Fire safety is actually something that it typically emphasized while we are children. Obviously it is not only important for children to be educated early on about fires so that they know what to do in case of a fire, but so that they can carry with them those fire safety lessons into adulthood and hopefully have a life full of fire safety knowledge and positive experiences.
Teaching kids and teens about fire safety can be fun especially if you take a hands-on approach to the task. Fires can be good when they are properly contained and monitored. Fireplaces and barbeques are fine places to enjoy a fire, but remember that no matter the type of fire there is always a possibility that it could get out of control very quickly.
Teaching kids and teens about fire safety should involve starting with the basics about how to prevent a fire from occurring. Teach your children and teens to be able to spot dangerous situations where fire hazards exist. Talk about careful storage of matches and lighters. Teach about electrical fires that can be started by worn-out electrical cords or by having too many cords in a wall socket. It is a fire hazard to have candles burning unattended or to have blankets or other flammable objects by space heaters or hot lamps.
Encourage your children to put their skills to the test and examine their own home for fire safety hazards. If you want to make the task more challenging you can create mock hazards (never set up anything that could be potentially hazardous) around your house and see if your children are able to spot the danger.
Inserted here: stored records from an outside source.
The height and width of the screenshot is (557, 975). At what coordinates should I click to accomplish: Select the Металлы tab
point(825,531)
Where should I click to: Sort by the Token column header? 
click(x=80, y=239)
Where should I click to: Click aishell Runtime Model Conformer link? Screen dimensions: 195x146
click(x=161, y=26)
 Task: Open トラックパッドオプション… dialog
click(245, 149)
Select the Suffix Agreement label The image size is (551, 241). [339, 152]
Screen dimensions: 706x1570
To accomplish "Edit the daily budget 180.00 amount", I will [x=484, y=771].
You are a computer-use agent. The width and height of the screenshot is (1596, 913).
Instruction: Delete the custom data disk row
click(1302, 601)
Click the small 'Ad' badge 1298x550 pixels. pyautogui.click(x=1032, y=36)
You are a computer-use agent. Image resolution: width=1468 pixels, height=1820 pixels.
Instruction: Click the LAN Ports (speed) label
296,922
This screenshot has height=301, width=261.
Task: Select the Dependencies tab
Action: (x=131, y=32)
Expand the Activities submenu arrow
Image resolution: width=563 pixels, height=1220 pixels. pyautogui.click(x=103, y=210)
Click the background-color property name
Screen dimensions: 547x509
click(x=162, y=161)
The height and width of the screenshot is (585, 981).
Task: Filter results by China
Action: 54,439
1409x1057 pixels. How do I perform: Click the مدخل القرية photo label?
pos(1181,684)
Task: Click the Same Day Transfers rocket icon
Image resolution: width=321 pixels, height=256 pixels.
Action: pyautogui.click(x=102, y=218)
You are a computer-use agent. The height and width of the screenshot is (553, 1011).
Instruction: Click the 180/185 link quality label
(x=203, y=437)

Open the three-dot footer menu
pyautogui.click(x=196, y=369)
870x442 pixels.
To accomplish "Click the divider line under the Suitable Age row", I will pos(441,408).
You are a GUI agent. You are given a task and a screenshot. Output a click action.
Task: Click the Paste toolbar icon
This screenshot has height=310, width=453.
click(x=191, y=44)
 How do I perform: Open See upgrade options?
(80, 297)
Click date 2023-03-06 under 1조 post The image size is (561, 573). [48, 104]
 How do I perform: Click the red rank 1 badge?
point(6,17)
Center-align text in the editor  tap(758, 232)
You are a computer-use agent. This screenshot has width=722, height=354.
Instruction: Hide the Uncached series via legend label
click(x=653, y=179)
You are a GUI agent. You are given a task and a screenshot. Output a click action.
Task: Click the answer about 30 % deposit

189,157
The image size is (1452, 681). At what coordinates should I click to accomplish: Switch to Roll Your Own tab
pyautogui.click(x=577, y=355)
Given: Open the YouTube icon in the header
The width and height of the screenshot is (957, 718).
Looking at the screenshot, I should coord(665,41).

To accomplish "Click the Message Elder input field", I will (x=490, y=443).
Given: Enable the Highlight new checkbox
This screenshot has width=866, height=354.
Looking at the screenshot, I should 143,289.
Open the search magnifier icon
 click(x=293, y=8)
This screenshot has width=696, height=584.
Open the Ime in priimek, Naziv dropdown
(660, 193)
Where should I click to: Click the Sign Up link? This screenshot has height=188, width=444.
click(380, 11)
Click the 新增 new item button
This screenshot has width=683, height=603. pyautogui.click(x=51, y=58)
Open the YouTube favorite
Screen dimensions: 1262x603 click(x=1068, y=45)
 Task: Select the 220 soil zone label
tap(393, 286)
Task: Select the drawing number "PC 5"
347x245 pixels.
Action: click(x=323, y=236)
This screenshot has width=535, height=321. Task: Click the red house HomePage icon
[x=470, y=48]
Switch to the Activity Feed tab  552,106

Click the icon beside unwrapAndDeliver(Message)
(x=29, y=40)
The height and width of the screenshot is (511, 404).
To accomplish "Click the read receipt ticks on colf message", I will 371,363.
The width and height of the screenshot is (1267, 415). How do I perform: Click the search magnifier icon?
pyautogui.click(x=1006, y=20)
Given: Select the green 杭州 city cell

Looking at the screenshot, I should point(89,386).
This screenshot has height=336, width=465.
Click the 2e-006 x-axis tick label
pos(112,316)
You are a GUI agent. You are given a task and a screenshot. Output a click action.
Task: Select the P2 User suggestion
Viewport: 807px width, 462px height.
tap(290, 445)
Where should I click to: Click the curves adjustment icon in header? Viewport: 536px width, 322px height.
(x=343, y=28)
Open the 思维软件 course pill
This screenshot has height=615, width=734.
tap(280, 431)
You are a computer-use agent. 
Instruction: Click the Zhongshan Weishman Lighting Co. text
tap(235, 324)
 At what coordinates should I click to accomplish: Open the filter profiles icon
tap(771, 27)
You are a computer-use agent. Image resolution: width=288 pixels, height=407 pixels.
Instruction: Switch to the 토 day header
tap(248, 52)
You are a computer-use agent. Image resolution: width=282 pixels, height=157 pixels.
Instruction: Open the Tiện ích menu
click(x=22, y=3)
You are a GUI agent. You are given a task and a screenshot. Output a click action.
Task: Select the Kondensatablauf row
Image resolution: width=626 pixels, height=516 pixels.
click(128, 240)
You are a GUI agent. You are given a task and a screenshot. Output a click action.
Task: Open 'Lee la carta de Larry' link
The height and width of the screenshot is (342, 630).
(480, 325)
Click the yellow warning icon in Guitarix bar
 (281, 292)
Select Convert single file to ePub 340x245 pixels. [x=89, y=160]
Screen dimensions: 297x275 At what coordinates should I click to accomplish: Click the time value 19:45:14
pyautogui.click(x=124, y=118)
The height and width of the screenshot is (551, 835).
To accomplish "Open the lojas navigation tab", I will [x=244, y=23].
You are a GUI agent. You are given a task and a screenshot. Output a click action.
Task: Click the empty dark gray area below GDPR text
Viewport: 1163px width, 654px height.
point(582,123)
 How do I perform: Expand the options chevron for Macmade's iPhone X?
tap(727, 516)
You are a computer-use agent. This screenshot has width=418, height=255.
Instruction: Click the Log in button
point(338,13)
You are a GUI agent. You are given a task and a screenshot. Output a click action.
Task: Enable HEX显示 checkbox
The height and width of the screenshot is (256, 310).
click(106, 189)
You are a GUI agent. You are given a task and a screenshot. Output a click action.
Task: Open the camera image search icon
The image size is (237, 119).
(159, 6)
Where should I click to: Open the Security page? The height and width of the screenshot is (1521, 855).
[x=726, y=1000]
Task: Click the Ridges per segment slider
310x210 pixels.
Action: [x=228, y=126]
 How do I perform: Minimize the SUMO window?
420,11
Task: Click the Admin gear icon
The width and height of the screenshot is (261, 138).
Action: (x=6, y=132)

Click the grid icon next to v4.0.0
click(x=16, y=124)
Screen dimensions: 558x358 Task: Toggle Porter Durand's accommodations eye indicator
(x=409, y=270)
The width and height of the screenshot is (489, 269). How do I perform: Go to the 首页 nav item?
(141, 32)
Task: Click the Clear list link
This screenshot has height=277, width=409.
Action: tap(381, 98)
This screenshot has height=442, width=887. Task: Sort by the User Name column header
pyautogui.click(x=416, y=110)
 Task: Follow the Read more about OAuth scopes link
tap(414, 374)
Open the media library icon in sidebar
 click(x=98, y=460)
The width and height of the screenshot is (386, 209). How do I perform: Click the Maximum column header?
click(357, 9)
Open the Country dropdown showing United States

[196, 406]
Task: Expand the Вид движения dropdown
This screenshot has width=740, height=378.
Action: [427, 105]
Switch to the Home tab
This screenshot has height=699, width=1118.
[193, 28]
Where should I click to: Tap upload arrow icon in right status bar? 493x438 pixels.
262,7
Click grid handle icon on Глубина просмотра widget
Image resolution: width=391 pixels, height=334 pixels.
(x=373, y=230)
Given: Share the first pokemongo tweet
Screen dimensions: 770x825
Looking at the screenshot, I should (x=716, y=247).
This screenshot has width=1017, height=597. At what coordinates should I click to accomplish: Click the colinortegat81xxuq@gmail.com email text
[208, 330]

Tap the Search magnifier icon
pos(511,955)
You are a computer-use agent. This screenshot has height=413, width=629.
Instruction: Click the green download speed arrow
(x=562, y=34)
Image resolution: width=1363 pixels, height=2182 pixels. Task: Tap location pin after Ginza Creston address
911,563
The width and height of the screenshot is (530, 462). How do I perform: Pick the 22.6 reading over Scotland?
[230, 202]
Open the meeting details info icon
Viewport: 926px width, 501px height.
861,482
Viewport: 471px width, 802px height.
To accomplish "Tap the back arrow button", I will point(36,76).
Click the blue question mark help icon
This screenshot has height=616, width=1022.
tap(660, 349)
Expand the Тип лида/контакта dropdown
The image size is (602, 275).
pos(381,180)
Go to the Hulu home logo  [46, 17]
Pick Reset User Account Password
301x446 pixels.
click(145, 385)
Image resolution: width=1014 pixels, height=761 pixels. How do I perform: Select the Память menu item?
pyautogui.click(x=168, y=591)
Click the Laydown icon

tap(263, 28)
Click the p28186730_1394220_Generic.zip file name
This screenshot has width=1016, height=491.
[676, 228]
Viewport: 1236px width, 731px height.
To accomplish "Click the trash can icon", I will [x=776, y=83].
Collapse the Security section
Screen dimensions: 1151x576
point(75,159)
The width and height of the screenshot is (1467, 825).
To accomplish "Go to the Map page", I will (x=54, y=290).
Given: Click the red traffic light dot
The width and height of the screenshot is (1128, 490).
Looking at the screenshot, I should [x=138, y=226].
Parental involvement in the teaching of kids and teens about fire safety is vital because your children should not be the ones who are responsible for fixing or correcting any hazardous situations that may be present in your home. After all, you do not want them getting hurt. Teach your children that if they see a fire hazard that they should notify you immediately and work with you to remedy the problem.
Parents can encourage their children to give them the reminders that adults often times forget when it comes to home fire safety. Teach your kids about checking smoke detectors regularly to make sure that they are in working order and do not need a battery change. If you do not have a smoke detector at least in every bedroom, make sure that you get one.
Plan a fire escape route and practice it. Your older kids can be put in charge of creating and executing fire alarm drills so that your family has an opportunity to practice the escape route and so that there is time to address any problems that may have become apparent during the drill. Remember that there should be two ways of leaving each room of your house (usually the door and the window). If you find that the window is too difficult to open while you are having a fire drill you know to address the problem by fixing the window ahead of time so that in the even of an actual emergency such vital components to the escape plan can be put into action. Another important part of an escape plan is having a safe place away from the house where the family should meet together once everyone has gotten out of the house.
The stop, drop and roll, rule is always an important one to remember as well as the fact that if there is smoke in the room you should stay low to the floor and try to get out of the house as fast and safely as possible.